# sending money



## patkelly08 (Jan 15, 2009)

Hi all. 
Can anyone advise as to the best (safe and efficient) way for me to send money from uk to thailand?

thanks


----------



## King Silk (Feb 25, 2009)

patkelly08 said:


> Hi all.
> Can anyone advise as to the best (safe and efficient) way for me to send money from uk to thailand?
> 
> thanks


Your Bank will send it to your Thai Account via SWIFT. Its cheap and safe.I use a Nationwide Flexaccount which allows ATM withdrawls free of charge.


----------



## StirFry (Mar 6, 2009)

The method I use is to open an account at Bangkok Bank, although I'm sure other banks would work in a similar manner. To do this you will need a work permit or residence permit in Thailand, or a trusted (I mean REALLY trusted) person in Thailand.
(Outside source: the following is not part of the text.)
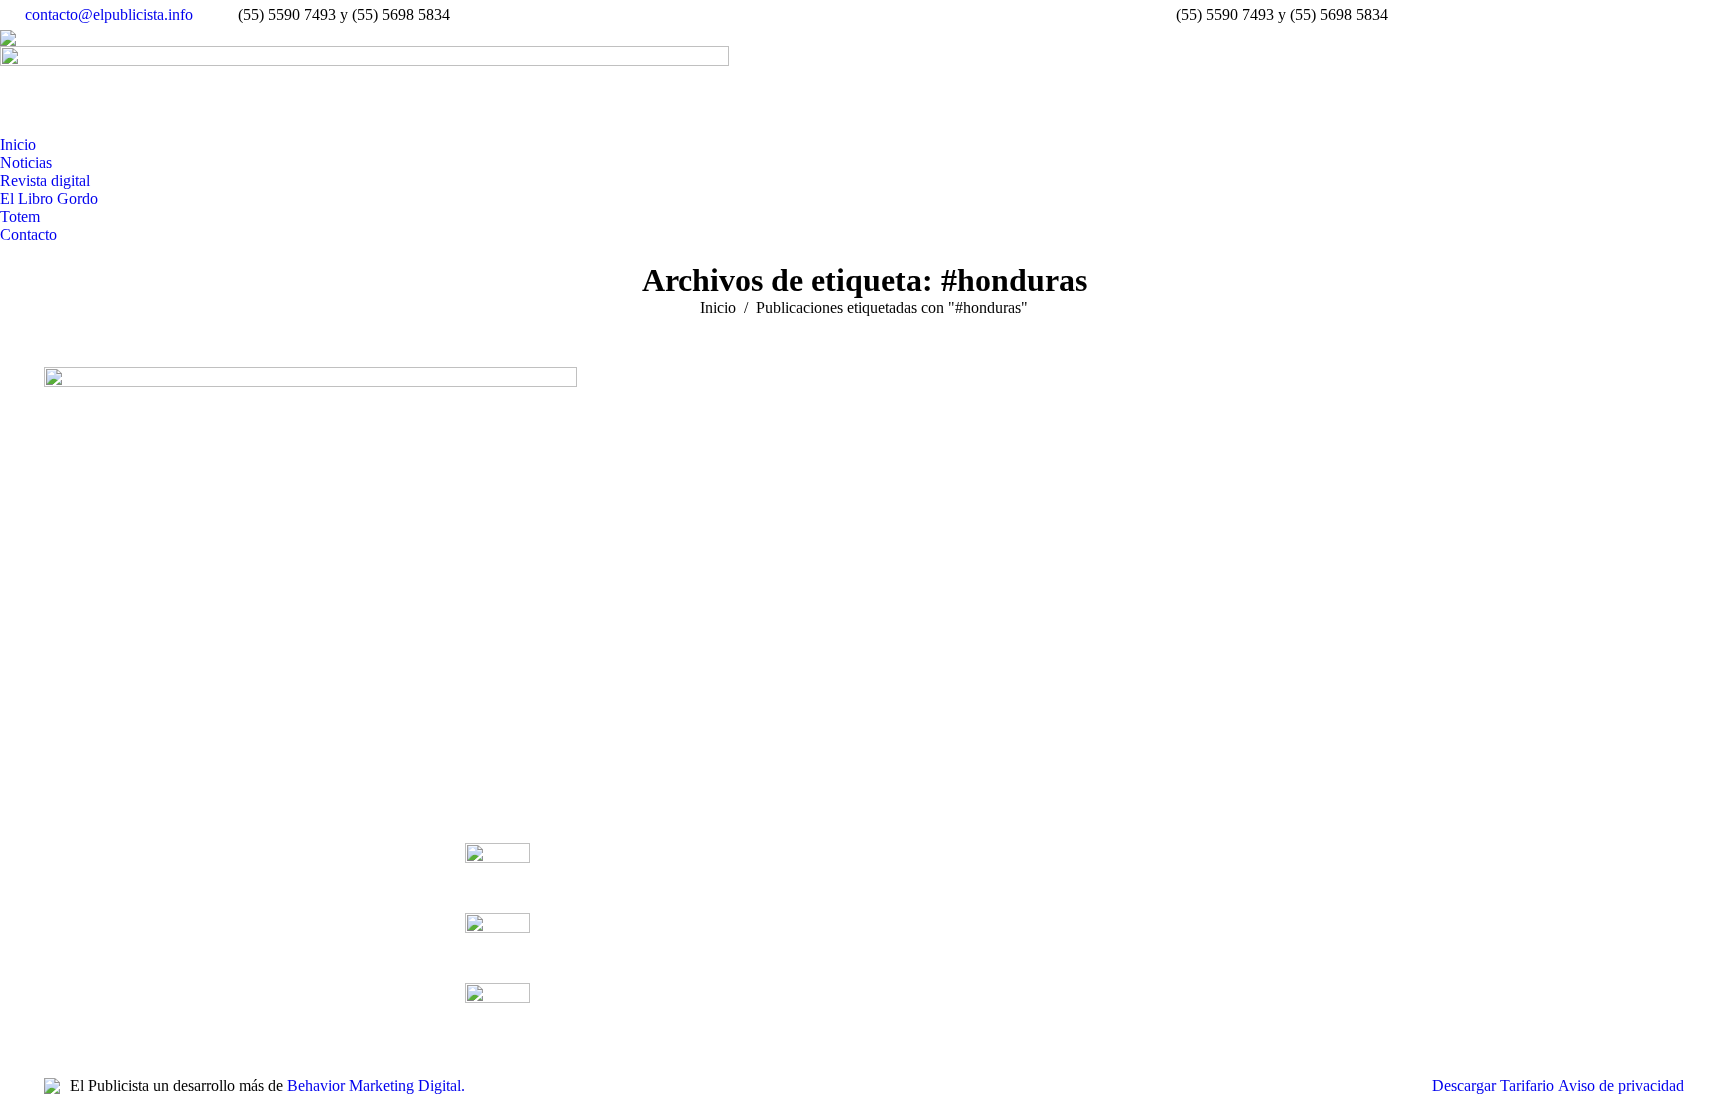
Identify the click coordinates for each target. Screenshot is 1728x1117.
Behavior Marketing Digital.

My wife (married 13 years) and I opened an account there several years ago.

Next, you can wire funds to the local Bangkok Bank branch in London, so you pay only for a domestic transfer. The funds appear in your Thailand account in about a day. 

This way you have convenient ATM access across Thailand.

Cheers,

StirFry


----------



## JOHN HOBSON (Mar 16, 2009)

patkelly08 said:


> hi all.
> Can anyone advise as to the best (safe and efficient) way for me to send money from uk to thailand?
> 
> Thanks


safest and quickest way is by western union wire transfer, no more than 15 minutes from sending to recieving although there is a commision charge


----------



## stogiebear (Mar 20, 2009)

*Western Union.*

All of Thailand has one near by and it's a service that Thais are used to using.

Do them and yourself a favor and spend the extra couple of bucks making it as easy as possible for them to get your cash.


----------